Iorfida wrote in 2008 that the Bills and Dolphins had "one of the stranger rivalries in sports" due to the differences between Buffalo and Miami. In 1980, The Miami News' Joe Crittenden referred to "the contrast between the two cities – Miami, the resort center in the subtropics and Buffalo, the snowfall capital of the east". He wrote that, when the Dolphins were building their 20-game winning streak in the 1970s, the differences contributed to the "intensity" of the rivalry. The CBC also noted the long distance between the teams' cities as an oddity.
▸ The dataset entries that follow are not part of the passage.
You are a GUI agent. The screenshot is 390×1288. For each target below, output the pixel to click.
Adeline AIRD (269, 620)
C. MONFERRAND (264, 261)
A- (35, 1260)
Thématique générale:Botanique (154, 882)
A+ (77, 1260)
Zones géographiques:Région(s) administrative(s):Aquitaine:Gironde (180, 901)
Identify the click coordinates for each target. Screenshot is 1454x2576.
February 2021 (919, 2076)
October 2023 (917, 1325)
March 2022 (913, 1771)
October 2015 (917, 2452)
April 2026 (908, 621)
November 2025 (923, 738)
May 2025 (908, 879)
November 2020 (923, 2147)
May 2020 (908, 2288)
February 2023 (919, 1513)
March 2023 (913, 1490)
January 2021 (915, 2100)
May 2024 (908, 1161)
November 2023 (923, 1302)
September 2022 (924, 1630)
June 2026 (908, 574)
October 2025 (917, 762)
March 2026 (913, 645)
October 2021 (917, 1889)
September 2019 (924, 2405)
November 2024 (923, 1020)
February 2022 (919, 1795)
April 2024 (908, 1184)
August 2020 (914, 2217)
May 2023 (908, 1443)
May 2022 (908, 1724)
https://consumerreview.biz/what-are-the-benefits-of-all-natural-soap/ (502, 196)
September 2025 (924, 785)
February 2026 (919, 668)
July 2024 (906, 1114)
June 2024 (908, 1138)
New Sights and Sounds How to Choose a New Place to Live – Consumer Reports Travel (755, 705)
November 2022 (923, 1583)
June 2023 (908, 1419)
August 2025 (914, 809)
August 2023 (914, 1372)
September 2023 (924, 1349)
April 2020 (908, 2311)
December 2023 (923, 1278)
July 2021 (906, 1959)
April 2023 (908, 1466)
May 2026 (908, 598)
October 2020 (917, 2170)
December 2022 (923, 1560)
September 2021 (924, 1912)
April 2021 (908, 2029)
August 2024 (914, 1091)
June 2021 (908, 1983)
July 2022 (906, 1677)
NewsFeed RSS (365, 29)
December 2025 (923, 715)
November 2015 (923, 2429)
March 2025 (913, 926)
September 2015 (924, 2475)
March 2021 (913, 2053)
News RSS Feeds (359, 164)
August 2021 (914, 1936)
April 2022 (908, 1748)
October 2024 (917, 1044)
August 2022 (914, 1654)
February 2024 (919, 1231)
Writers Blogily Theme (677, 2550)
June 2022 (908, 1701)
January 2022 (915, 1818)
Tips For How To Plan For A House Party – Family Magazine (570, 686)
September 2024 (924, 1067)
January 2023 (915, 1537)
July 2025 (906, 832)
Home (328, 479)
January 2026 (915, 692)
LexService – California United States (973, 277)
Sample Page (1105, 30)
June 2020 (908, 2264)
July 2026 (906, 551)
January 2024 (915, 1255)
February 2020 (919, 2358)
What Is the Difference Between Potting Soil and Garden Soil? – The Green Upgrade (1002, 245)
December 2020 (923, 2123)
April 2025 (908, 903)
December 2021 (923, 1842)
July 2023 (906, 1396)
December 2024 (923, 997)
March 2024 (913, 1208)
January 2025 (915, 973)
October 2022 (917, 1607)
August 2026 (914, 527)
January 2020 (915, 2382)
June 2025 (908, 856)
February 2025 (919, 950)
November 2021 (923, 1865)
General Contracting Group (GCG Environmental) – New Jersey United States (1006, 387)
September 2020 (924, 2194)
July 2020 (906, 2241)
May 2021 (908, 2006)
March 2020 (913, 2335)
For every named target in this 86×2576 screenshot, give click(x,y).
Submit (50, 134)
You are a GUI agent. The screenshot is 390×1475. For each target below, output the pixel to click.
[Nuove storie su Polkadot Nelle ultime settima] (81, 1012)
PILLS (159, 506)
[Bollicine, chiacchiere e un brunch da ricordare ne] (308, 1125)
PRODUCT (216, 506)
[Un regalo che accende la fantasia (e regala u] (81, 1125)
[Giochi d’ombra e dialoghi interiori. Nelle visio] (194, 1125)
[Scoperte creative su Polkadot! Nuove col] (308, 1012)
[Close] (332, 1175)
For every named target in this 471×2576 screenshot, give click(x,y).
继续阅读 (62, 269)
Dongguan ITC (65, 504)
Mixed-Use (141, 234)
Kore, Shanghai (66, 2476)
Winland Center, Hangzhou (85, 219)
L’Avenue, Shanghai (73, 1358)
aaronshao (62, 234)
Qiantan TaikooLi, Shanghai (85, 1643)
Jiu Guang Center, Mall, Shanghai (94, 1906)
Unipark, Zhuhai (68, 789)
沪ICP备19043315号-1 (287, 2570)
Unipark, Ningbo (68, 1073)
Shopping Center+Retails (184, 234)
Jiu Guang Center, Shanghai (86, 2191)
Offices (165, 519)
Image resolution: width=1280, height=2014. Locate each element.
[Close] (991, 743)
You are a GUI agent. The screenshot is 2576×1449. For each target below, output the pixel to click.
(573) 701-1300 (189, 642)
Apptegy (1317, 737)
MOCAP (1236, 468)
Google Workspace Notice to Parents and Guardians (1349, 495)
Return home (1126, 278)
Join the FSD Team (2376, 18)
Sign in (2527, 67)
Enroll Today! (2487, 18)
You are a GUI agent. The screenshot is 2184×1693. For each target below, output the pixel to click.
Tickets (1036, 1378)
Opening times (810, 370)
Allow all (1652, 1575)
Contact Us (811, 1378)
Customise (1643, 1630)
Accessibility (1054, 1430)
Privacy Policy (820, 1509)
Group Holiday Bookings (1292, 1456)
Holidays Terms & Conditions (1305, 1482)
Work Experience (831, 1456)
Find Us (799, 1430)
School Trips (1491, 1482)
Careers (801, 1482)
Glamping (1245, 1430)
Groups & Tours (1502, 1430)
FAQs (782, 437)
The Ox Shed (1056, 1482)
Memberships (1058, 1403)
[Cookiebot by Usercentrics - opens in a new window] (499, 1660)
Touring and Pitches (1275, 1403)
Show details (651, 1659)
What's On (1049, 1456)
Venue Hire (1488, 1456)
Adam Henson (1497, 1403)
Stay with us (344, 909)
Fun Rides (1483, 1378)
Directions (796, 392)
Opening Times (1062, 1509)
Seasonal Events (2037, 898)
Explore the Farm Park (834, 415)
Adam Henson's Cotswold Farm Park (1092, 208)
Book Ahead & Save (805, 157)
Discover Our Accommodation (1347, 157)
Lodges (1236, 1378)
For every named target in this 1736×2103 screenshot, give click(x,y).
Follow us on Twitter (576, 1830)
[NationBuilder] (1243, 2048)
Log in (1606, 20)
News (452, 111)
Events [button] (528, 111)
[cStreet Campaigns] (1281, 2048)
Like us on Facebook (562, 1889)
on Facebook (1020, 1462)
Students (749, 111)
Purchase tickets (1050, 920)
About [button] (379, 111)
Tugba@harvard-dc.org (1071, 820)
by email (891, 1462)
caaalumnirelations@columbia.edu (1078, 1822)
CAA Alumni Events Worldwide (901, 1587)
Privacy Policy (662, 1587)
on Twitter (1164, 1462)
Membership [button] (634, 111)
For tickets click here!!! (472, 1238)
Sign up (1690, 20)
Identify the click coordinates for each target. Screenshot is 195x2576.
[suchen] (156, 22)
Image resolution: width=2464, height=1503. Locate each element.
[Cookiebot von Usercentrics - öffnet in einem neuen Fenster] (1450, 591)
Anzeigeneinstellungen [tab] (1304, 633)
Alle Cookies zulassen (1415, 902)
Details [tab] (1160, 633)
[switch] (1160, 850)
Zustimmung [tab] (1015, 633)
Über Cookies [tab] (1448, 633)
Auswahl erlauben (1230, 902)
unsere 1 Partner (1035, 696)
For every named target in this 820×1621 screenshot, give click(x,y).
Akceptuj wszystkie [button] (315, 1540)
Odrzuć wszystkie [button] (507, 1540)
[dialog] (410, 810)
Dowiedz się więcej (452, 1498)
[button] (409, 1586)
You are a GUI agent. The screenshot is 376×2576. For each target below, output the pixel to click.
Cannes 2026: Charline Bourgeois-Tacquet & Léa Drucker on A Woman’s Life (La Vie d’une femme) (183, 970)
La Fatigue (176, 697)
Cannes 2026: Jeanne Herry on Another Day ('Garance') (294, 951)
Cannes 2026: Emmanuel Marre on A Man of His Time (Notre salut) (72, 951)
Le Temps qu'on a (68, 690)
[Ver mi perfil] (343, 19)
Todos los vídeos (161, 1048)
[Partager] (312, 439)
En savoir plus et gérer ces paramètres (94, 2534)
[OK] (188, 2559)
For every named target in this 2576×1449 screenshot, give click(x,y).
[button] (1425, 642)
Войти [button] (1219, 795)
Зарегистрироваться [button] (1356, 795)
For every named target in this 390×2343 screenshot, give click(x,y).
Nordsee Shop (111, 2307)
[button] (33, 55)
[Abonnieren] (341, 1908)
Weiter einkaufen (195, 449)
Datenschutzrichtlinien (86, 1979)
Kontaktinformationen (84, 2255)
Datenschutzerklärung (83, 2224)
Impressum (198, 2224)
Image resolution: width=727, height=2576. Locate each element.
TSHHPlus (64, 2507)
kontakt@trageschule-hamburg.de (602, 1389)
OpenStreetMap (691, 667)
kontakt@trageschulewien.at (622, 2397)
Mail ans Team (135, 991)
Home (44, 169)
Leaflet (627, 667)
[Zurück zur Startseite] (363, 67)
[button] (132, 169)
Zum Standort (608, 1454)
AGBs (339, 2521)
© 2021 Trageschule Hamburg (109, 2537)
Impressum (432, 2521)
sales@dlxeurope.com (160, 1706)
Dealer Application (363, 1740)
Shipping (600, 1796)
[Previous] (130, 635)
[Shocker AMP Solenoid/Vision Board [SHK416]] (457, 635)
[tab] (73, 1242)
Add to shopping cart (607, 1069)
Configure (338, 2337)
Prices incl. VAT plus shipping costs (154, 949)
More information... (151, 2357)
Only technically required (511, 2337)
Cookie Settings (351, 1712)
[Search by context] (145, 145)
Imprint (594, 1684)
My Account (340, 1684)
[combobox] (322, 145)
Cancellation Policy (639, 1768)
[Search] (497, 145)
Despite this distance, they are both members of the AFC East, and have played at least two games per year since the Dolphins first joined the AFL. Games between the Bills and Dolphins were often significant in the league standings during the 1980s and 1990s, and Monday Night Football had nine games from the rivalry during the period.
The Bills–Dolphins rivalry has been called the most significant for Buffalo; Bakay, a Bills fan from the city, called Miami the Bills' "most hated divisional rival". In addition to their rivalry with the Bills, the Dolphins share one with the New York Jets, who "might be the most bitter foe for Miami", according to the CBC. Dolphins player Oliver offered a different assessment in 1993, saying "It's the biggest rivalry we have, us and Buffalo." In addition, both teams share rivalries with the New England Patriots.